General Motors Files for Bankruptcy Protection

By U.S. News & World Report

With time running out on its June 1st restructuring deadline, GM expected to file for bankruptcy today. ABC World News reported last night it is a "foregone conclusion" that GM "will file for bankruptcy" Monday, "all in an effort to survive." One "estimate of best case scenarios predicts that GM and Chrysler's bankruptcies together will cost individuals more than $13 billion. Local governments, more than $5 billion."

NBC Nightly News reported "all the pieces are in place for General Motors to go bankrupt" after "54% of those holding $27 billion in GM bonds agreed to swap that debt for a stake in the new GM, clearing the path for a potentially smoother, quicker GM bankruptcy." The Detroit Free Press also reports that "a deal with bondholders not to oppose GM's bankruptcy plan was seen as an important step to helping speed GM's bankruptcy process." According to USA Today, "the U.S. government will invest an additional $30.1 billion in General Motors (GM) to finance its bankruptcy reorganization to be filed Monday, President Obama's auto task force said in a statement."

In a front-page story, the Washington Post says the restructuring plans call for "about 60 percent of the new GM" to "be owned by the United States, about 12 percent by the governments of Canada and Ontario, a union health trust would own 17.5 percent, and the company's current bondholders would get 10 percent." Although GM "now joins Chrysler as the bankrupt duo of Detroit's once-formidable Big Three," the Los Angeles Times points out that "the Obama administration is touting the bankruptcy filing as the beginning of a new era for GM, a painful but necessary court-supervised restructuring that will make the company profitable again and a leader in producing fuel-efficient vehicles."

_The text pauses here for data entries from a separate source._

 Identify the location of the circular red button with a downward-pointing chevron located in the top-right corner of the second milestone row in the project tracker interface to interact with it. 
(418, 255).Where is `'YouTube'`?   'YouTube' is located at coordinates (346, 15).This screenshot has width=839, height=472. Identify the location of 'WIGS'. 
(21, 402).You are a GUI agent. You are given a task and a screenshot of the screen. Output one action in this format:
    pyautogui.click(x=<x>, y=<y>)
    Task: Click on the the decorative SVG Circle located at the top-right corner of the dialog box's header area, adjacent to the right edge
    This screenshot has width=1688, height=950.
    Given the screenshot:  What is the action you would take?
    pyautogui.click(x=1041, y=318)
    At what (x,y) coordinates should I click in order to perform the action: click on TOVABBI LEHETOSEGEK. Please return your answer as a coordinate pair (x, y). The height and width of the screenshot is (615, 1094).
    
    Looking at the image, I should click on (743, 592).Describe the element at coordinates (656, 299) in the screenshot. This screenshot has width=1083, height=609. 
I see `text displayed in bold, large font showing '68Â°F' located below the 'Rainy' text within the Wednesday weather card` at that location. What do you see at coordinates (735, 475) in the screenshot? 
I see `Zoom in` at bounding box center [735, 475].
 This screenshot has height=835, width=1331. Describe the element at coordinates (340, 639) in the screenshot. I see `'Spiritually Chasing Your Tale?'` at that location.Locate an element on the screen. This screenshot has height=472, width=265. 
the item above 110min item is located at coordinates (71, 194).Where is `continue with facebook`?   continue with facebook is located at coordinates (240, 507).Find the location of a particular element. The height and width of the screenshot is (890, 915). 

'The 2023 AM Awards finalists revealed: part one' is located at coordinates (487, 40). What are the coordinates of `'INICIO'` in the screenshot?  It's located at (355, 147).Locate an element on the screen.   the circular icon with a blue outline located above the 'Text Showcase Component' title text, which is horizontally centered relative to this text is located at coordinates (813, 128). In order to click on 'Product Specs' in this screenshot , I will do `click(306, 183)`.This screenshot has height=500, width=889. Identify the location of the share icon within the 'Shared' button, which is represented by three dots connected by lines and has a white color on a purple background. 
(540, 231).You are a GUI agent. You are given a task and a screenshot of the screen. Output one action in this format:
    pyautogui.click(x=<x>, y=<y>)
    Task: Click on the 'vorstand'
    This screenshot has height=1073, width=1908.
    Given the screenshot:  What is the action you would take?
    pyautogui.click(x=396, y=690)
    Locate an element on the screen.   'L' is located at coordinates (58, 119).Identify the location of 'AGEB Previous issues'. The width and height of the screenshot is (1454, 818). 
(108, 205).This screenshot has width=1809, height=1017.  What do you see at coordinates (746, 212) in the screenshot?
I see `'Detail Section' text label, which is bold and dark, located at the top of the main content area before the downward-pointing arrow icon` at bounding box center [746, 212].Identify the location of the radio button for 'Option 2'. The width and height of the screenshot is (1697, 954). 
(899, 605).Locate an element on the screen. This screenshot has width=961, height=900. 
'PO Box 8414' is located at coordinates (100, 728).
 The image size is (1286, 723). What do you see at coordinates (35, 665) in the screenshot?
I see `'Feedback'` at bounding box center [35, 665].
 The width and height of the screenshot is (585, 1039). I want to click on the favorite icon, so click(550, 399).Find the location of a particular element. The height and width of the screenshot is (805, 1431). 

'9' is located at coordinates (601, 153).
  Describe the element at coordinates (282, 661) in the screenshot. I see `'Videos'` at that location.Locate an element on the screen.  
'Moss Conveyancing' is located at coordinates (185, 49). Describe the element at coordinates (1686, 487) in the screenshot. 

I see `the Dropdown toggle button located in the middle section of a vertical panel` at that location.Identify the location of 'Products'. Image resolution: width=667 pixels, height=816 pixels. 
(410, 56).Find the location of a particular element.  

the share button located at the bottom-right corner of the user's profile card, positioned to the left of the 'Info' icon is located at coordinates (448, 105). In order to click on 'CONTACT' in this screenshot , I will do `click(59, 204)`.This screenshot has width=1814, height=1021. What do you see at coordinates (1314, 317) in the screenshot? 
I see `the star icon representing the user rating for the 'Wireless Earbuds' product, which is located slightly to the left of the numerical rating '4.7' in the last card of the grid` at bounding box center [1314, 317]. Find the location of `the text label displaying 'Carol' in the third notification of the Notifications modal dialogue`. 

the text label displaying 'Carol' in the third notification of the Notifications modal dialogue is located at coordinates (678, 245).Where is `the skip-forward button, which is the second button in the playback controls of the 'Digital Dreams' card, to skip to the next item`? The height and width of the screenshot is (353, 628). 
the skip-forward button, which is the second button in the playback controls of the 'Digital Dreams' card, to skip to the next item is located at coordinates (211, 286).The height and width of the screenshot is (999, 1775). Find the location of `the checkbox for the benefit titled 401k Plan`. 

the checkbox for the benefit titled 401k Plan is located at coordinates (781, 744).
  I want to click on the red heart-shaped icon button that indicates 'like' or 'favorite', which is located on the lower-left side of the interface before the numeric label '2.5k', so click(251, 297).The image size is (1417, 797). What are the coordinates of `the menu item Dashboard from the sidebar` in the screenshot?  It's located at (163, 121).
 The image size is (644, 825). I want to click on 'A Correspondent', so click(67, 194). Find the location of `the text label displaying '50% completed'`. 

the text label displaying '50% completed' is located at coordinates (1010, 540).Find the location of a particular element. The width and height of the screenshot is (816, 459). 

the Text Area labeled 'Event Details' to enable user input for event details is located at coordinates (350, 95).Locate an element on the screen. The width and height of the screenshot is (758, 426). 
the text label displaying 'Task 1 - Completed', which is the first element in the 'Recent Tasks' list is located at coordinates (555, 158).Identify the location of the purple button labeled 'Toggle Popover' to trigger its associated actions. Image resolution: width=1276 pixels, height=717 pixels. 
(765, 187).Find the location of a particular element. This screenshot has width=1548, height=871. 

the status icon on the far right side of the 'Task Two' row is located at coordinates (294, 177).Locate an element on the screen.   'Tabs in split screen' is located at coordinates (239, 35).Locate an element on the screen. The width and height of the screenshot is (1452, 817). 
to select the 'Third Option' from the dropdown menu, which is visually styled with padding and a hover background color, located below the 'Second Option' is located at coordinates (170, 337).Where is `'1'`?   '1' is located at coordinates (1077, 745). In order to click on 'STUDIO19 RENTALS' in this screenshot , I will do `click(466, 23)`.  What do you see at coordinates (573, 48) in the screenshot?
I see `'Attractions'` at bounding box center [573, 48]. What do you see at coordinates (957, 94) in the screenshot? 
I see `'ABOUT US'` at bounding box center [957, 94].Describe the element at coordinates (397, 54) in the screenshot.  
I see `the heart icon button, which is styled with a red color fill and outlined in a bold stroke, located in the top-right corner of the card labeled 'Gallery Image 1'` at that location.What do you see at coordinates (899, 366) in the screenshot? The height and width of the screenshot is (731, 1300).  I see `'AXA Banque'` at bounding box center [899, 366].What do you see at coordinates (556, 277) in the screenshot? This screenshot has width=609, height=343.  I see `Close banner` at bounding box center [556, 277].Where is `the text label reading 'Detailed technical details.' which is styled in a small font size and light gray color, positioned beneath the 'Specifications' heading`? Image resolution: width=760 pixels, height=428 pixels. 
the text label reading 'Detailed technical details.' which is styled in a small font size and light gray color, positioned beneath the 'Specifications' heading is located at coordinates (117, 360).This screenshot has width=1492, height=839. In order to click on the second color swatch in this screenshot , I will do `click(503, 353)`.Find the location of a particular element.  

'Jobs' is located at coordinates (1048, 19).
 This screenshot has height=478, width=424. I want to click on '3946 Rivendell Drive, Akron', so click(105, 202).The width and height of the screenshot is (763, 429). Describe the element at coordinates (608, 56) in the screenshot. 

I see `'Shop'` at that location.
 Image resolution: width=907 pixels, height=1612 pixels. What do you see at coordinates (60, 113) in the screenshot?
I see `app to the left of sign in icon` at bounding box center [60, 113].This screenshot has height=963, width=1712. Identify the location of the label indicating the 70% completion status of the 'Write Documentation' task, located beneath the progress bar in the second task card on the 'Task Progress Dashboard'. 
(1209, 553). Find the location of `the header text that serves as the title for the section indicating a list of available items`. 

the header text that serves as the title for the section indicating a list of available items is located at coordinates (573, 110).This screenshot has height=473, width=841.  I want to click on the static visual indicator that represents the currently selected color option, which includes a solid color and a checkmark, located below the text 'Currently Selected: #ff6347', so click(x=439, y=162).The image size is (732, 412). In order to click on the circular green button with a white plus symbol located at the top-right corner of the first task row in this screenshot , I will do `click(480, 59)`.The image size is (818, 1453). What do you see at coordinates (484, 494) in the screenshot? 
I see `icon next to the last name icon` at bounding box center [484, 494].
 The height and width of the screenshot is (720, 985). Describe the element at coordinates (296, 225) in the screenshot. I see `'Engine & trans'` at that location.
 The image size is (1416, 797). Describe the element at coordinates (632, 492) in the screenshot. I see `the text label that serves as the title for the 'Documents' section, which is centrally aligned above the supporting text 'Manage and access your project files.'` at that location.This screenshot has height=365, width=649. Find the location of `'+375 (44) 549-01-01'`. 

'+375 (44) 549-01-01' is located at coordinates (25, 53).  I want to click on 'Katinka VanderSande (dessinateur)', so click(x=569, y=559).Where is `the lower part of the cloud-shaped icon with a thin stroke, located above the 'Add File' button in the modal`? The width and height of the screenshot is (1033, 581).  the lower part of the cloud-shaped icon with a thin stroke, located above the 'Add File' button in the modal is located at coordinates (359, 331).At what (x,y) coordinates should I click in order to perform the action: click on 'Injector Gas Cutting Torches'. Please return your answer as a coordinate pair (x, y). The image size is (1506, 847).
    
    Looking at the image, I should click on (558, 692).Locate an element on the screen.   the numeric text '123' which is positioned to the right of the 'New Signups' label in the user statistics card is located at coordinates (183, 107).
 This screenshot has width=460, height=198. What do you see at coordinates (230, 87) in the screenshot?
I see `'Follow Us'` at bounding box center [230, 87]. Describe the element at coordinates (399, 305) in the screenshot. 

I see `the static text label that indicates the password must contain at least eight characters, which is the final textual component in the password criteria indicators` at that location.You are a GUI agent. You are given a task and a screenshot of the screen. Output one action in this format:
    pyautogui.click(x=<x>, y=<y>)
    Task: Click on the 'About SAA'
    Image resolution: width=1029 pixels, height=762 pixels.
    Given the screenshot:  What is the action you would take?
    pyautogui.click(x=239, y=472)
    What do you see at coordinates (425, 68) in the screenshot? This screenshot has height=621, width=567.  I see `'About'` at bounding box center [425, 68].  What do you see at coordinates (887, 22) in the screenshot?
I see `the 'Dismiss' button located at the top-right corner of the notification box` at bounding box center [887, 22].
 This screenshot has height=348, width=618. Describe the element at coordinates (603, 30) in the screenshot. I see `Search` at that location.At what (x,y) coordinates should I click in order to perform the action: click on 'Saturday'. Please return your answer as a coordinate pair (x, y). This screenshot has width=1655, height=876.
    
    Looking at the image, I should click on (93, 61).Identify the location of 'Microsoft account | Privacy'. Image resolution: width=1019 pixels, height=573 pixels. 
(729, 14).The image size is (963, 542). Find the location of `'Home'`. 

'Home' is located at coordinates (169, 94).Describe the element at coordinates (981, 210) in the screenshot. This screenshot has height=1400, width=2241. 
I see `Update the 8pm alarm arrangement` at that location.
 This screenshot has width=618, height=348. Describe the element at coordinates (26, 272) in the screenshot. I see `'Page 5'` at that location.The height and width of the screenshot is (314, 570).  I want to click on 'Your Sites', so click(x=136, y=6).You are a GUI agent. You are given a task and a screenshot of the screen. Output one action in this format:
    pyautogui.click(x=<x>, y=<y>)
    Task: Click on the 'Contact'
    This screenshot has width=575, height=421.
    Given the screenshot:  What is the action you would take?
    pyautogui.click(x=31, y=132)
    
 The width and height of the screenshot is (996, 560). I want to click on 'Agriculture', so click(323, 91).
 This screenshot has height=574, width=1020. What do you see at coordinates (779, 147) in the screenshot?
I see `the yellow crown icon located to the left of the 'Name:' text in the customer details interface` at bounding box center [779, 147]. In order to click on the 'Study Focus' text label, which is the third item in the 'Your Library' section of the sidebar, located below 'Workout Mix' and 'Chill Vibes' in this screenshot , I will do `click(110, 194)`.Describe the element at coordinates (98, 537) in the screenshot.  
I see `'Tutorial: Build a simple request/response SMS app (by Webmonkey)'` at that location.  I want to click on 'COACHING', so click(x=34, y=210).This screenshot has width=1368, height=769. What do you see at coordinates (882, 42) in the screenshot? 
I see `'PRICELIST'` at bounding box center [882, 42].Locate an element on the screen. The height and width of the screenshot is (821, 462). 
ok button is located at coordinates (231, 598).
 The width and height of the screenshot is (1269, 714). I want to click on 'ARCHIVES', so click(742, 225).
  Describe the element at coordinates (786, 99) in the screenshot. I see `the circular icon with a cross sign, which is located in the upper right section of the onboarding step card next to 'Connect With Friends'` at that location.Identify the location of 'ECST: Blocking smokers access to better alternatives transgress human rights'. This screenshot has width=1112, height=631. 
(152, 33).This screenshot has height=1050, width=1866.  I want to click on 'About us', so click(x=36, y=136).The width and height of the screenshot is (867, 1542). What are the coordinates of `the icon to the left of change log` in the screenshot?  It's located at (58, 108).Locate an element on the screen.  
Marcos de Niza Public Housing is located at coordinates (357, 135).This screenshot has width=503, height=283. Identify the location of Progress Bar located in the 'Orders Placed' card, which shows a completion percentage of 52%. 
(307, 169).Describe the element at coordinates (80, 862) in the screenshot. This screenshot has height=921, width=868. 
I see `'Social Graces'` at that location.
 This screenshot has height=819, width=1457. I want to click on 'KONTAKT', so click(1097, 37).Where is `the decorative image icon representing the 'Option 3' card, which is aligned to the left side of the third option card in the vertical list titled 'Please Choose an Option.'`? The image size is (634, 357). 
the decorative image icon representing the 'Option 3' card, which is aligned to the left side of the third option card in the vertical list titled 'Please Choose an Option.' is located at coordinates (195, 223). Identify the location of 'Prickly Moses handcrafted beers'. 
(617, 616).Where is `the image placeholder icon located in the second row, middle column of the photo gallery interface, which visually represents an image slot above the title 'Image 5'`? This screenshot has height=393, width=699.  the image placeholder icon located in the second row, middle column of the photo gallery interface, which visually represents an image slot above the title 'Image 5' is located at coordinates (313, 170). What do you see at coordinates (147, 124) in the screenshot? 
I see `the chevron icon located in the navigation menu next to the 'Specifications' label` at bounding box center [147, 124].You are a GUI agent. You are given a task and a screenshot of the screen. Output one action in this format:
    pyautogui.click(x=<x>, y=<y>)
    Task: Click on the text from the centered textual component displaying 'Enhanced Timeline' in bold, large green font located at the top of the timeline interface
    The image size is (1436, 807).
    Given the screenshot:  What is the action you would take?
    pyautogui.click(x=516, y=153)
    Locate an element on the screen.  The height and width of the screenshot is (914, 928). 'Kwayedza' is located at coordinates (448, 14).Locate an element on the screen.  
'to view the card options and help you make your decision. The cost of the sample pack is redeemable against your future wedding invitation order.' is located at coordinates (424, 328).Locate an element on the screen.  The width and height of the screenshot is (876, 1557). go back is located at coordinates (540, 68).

The New York Times profiles 31-year-old Brian Deese, "a not-quite graduate of Yale Law School who had never set foot in an automotive assembly plant until he took on his nearly unseen role in remaking the American automotive industry." Yet, "according to those who joined him in the middle of his crash course about the automakers' downward spiral, he has emerged as one of the most influential voices in what may become President Obama's biggest experiment yet in federal economic intervention."

Meanwhile, the New York Times notes on the front page of its business Day section, "With General Motors about to follow Chrysler into bankruptcy, the nation's ability to bounce back from the steep recession is being hobbled."

Chrysler Could Exit Bankruptcy As Early As Monday   The Wall Street Journal reports on its website, "Chrysler LLC could exit bankruptcy reorganization as soon as Monday, after barely a month in Chapter 11 protection," as "Judge Arthur Gonzalez of the U.S. Bankruptcy Court in Manahattan is expected to approve the sale of most of Chrysler's assets on Monday to its alliance partner, Fiat SpA."